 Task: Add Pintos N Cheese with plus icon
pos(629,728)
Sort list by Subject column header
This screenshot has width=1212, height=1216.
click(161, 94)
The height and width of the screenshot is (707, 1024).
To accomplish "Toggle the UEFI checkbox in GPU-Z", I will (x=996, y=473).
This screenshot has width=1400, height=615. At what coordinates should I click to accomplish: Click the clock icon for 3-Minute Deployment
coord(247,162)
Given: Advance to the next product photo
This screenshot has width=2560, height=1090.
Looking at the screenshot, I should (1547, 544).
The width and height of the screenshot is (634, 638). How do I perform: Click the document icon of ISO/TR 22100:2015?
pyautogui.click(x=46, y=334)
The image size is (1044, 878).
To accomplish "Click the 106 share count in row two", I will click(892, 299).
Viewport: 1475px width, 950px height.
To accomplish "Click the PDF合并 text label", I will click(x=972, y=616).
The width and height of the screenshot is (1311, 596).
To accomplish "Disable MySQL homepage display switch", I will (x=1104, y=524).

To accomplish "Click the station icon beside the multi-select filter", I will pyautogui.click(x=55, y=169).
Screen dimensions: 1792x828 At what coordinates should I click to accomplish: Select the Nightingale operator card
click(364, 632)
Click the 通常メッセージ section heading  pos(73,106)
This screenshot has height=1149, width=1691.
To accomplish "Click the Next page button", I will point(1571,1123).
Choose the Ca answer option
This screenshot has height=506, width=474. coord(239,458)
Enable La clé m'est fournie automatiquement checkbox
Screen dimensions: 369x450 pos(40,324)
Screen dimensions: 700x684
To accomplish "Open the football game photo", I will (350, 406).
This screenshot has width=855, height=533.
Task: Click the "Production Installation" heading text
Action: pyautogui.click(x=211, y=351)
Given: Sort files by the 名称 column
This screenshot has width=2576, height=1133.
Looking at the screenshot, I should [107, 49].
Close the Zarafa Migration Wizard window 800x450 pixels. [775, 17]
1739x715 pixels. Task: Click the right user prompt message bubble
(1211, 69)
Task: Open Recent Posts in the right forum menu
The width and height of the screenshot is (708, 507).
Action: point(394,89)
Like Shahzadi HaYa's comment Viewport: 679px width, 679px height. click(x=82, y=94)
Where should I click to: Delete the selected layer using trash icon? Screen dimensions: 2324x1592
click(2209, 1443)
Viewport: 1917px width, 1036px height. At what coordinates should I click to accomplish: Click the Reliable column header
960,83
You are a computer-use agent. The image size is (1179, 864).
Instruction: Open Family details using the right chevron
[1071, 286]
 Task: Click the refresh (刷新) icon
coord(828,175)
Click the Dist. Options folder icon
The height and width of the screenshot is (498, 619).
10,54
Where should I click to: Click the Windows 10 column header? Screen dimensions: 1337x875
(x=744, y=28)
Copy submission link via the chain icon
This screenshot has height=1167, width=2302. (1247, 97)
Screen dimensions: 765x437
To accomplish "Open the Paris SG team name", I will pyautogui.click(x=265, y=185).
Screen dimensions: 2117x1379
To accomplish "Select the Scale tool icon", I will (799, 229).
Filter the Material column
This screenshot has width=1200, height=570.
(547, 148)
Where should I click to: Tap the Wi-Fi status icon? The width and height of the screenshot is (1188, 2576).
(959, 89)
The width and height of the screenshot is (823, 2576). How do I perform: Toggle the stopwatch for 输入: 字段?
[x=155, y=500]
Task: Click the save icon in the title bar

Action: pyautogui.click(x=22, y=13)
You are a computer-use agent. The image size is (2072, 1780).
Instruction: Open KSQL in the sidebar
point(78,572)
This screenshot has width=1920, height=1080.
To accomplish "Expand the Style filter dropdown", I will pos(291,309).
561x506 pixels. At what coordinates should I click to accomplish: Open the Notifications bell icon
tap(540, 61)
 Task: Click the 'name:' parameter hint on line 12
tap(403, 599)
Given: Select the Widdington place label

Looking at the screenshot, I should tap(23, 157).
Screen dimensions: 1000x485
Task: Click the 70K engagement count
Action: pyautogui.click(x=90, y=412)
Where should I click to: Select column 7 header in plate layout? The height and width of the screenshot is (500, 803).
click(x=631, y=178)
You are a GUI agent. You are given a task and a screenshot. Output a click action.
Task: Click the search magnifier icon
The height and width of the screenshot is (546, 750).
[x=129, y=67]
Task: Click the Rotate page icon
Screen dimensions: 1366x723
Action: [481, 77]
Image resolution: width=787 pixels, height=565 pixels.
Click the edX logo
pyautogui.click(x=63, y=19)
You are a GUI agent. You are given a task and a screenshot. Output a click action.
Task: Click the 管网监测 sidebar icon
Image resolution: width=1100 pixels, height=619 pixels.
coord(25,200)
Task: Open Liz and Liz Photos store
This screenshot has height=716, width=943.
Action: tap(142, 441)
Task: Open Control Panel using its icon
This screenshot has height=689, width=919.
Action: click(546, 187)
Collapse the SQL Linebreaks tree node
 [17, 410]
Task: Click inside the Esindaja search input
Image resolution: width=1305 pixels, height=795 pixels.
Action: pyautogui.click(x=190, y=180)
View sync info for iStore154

## Directions for this task:
Please quote all of the material above word for word, from the first line to the last.

## Solution to this problem:
 Task: Add Pintos N Cheese with plus icon
pos(629,728)
Sort list by Subject column header
This screenshot has width=1212, height=1216.
click(161, 94)
The height and width of the screenshot is (707, 1024).
To accomplish "Toggle the UEFI checkbox in GPU-Z", I will (x=996, y=473).
This screenshot has width=1400, height=615. At what coordinates should I click to accomplish: Click the clock icon for 3-Minute Deployment
coord(247,162)
Given: Advance to the next product photo
This screenshot has width=2560, height=1090.
Looking at the screenshot, I should (1547, 544).
The width and height of the screenshot is (634, 638). How do I perform: Click the document icon of ISO/TR 22100:2015?
pyautogui.click(x=46, y=334)
The image size is (1044, 878).
To accomplish "Click the 106 share count in row two", I will click(892, 299).
Viewport: 1475px width, 950px height.
To accomplish "Click the PDF合并 text label", I will click(x=972, y=616).
The width and height of the screenshot is (1311, 596).
To accomplish "Disable MySQL homepage display switch", I will (x=1104, y=524).

To accomplish "Click the station icon beside the multi-select filter", I will pyautogui.click(x=55, y=169).
Screen dimensions: 1792x828 At what coordinates should I click to accomplish: Select the Nightingale operator card
click(364, 632)
Click the 通常メッセージ section heading  pos(73,106)
This screenshot has height=1149, width=1691.
To accomplish "Click the Next page button", I will point(1571,1123).
Choose the Ca answer option
This screenshot has height=506, width=474. coord(239,458)
Enable La clé m'est fournie automatiquement checkbox
Screen dimensions: 369x450 pos(40,324)
Screen dimensions: 700x684
To accomplish "Open the football game photo", I will (350, 406).
This screenshot has width=855, height=533.
Task: Click the "Production Installation" heading text
Action: pyautogui.click(x=211, y=351)
Given: Sort files by the 名称 column
This screenshot has width=2576, height=1133.
Looking at the screenshot, I should [107, 49].
Close the Zarafa Migration Wizard window 800x450 pixels. [775, 17]
1739x715 pixels. Task: Click the right user prompt message bubble
(1211, 69)
Task: Open Recent Posts in the right forum menu
The width and height of the screenshot is (708, 507).
Action: point(394,89)
Like Shahzadi HaYa's comment Viewport: 679px width, 679px height. click(x=82, y=94)
Where should I click to: Delete the selected layer using trash icon? Screen dimensions: 2324x1592
click(2209, 1443)
Viewport: 1917px width, 1036px height. At what coordinates should I click to accomplish: Click the Reliable column header
960,83
You are a computer-use agent. The image size is (1179, 864).
Instruction: Open Family details using the right chevron
[1071, 286]
 Task: Click the refresh (刷新) icon
coord(828,175)
Click the Dist. Options folder icon
The height and width of the screenshot is (498, 619).
10,54
Where should I click to: Click the Windows 10 column header? Screen dimensions: 1337x875
(x=744, y=28)
Copy submission link via the chain icon
This screenshot has height=1167, width=2302. (1247, 97)
Screen dimensions: 765x437
To accomplish "Open the Paris SG team name", I will pyautogui.click(x=265, y=185).
Screen dimensions: 2117x1379
To accomplish "Select the Scale tool icon", I will (799, 229).
Filter the Material column
This screenshot has width=1200, height=570.
(547, 148)
Where should I click to: Tap the Wi-Fi status icon? The width and height of the screenshot is (1188, 2576).
(959, 89)
The width and height of the screenshot is (823, 2576). How do I perform: Toggle the stopwatch for 输入: 字段?
[x=155, y=500]
Task: Click the save icon in the title bar

Action: pyautogui.click(x=22, y=13)
You are a computer-use agent. The image size is (2072, 1780).
Instruction: Open KSQL in the sidebar
point(78,572)
This screenshot has width=1920, height=1080.
To accomplish "Expand the Style filter dropdown", I will pos(291,309).
561x506 pixels. At what coordinates should I click to accomplish: Open the Notifications bell icon
tap(540, 61)
 Task: Click the 'name:' parameter hint on line 12
tap(403, 599)
Given: Select the Widdington place label

Looking at the screenshot, I should tap(23, 157).
Screen dimensions: 1000x485
Task: Click the 70K engagement count
Action: pyautogui.click(x=90, y=412)
Where should I click to: Select column 7 header in plate layout? The height and width of the screenshot is (500, 803).
click(x=631, y=178)
You are a GUI agent. You are given a task and a screenshot. Output a click action.
Task: Click the search magnifier icon
The height and width of the screenshot is (546, 750).
[x=129, y=67]
Task: Click the Rotate page icon
Screen dimensions: 1366x723
Action: [481, 77]
Image resolution: width=787 pixels, height=565 pixels.
Click the edX logo
pyautogui.click(x=63, y=19)
You are a GUI agent. You are given a task and a screenshot. Output a click action.
Task: Click the 管网监测 sidebar icon
Image resolution: width=1100 pixels, height=619 pixels.
coord(25,200)
Task: Open Liz and Liz Photos store
This screenshot has height=716, width=943.
Action: tap(142, 441)
Task: Open Control Panel using its icon
This screenshot has height=689, width=919.
Action: click(546, 187)
Collapse the SQL Linebreaks tree node
 [17, 410]
Task: Click inside the Esindaja search input
Image resolution: width=1305 pixels, height=795 pixels.
Action: pyautogui.click(x=190, y=180)
View sync info for iStore154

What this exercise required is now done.